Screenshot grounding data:

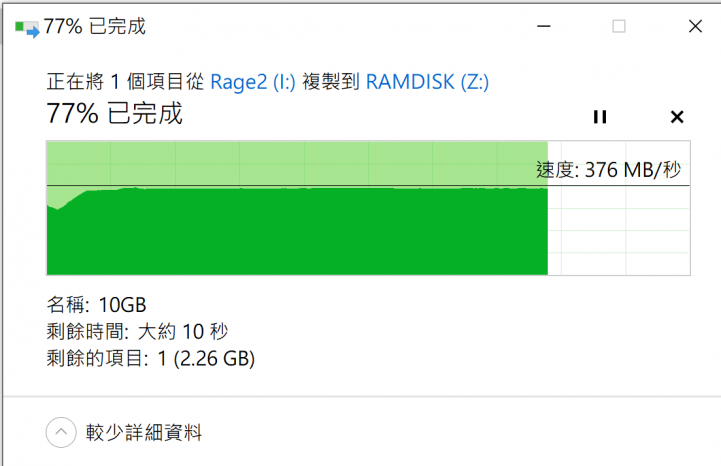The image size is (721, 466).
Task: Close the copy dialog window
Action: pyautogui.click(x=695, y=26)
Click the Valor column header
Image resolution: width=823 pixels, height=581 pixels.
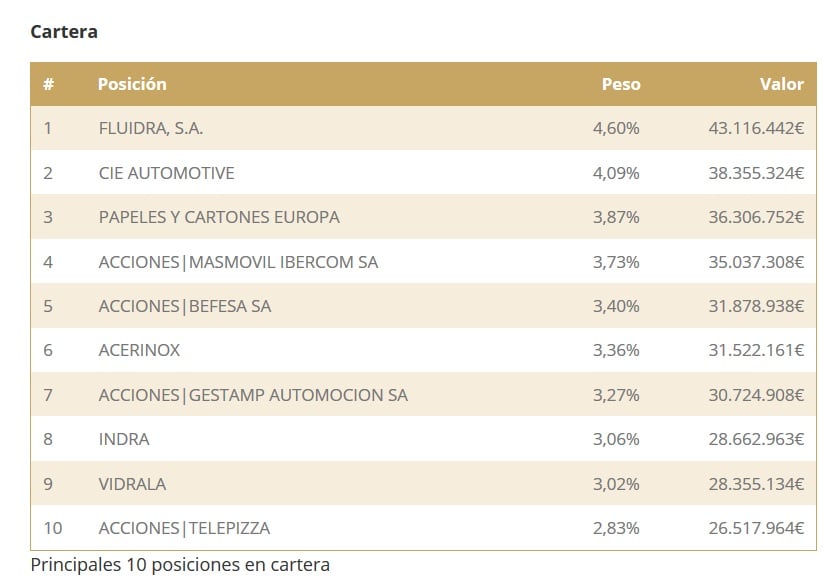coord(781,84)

Your objective ▸
Where the line containing "Click the Valor column header" appears in the data above, begin there and output every line through the last, exactly and without pictures.

Answer below ▸
Click the Valor column header
Image resolution: width=823 pixels, height=581 pixels.
coord(781,84)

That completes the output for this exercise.